Bem, é isso que o “acordo” diz. No entanto, o que na realidade está acontecendo é algo completamente diferente. Em seus poucos meses de operação, a JEP se tornou uma roda solta que concede indultos de modo indiscriminado, liberta os piores criminosos e lhes permite deixar o país sob o pretexto de tirar férias. Até o momento não fez nenhum julgamento sério, nem condenou ninguém a um único dia de prisão. Com este procedimento, a JEP abriu as comportas da impunidade mais escandalosa, e aquilo que o “Acordo” com as FARC chama de “penas alternativas” se tornou um escárnio grotesco.
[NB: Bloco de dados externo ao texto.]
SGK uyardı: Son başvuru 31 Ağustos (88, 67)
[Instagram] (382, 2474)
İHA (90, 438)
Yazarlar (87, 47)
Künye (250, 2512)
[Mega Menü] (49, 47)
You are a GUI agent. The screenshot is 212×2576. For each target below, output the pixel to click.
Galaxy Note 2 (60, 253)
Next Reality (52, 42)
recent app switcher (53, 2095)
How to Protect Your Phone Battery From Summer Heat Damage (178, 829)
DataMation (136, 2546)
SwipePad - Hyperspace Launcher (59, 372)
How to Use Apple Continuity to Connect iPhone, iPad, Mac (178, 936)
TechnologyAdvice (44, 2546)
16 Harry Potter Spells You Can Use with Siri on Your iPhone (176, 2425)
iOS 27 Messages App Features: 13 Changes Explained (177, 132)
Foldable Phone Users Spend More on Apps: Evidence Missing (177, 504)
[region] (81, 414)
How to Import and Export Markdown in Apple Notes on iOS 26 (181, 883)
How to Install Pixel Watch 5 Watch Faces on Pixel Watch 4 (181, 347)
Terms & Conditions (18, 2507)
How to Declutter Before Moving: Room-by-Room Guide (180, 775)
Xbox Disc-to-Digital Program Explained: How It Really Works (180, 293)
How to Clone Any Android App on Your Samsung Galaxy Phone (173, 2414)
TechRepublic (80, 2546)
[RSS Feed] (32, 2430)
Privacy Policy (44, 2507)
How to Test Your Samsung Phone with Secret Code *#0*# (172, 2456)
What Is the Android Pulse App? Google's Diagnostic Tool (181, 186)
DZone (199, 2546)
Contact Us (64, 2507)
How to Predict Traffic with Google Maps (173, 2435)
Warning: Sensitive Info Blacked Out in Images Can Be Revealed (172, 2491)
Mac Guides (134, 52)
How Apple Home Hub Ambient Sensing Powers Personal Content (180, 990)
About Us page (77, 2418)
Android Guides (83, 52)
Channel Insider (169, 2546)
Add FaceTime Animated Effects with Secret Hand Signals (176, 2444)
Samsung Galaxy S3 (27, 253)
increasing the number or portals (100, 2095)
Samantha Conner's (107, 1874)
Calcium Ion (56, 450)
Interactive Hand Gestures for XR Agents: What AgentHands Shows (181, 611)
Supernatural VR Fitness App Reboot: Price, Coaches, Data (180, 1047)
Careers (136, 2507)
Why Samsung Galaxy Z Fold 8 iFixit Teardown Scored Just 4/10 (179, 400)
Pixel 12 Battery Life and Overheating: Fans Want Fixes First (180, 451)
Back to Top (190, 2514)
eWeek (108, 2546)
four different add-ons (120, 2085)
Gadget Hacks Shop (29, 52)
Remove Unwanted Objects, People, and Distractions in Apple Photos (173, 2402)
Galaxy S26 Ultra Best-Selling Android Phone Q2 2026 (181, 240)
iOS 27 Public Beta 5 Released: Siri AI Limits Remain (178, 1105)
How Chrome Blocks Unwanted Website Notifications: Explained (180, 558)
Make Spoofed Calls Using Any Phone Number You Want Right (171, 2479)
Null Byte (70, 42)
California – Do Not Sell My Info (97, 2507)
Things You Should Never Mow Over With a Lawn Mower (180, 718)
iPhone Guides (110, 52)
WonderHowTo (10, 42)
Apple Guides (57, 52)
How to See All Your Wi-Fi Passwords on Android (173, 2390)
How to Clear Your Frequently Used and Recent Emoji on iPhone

O presidente Duque não cumpre suas promessas eleitorais
Um dos temas mais candentes e polêmicos durante a última campanha presidencial foi o “Acordo” com as FARC. Enquanto candidato em busca devotos do eleitorado, o presidente Ivan Duque era um acérrimo crítico do “Acordo”: denunciou corajosamente os destemperos JEP e prometeu a seus eleitores que se eleito suprimiria esse monstro de mil cabeças. Seu partido, o Centro Democrático, fez uma ótima campanha anunciando o mesmo, tendo sido essa a plataforma com a qual as eleições foram ganhas. E o mentor de ambos e diretor do partido, o ex-presidente Álvaro Uribe, também foi apresentado na época como grande opositor do JEP e do “Acordo” com as FARC.
No entanto, uma vez ganhas as eleições, o presidente Duque, o Centro Democrático e o Dr. Uribe se esqueceram de seus compromissos e acabaram apoiando a integridade do “Acordo”. Agora eles não dizem uma única palavra contra a impunidade que tanto atacaram durante a campanha presidencial, nem contra as decisões antijurídicas do JEP, nem muito menos contra a demolição da ordem jurídica da Nação, contida no “Acordo” com as FARC.
A Colômbia exige uma explicação ante este procedimento!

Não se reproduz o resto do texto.